Problem to solve: Your answer must be an exact transcription of the lines from the line with "Læs mere hos mægler (62, 789)" through the final line of the data.

Exercise materials:
◆ ◆ ◆ ◆ ◆ ◆ ◆

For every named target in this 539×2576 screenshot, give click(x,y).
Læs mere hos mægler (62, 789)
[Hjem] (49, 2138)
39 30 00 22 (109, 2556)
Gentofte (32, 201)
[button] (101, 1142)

◆ ◆ ◆ ◆ ◆ ◆ ◆

Output of the task:
Læs mere hos mægler (62, 789)
[Hjem] (49, 2138)
39 30 00 22 (109, 2556)
Gentofte (32, 201)
[button] (101, 1142)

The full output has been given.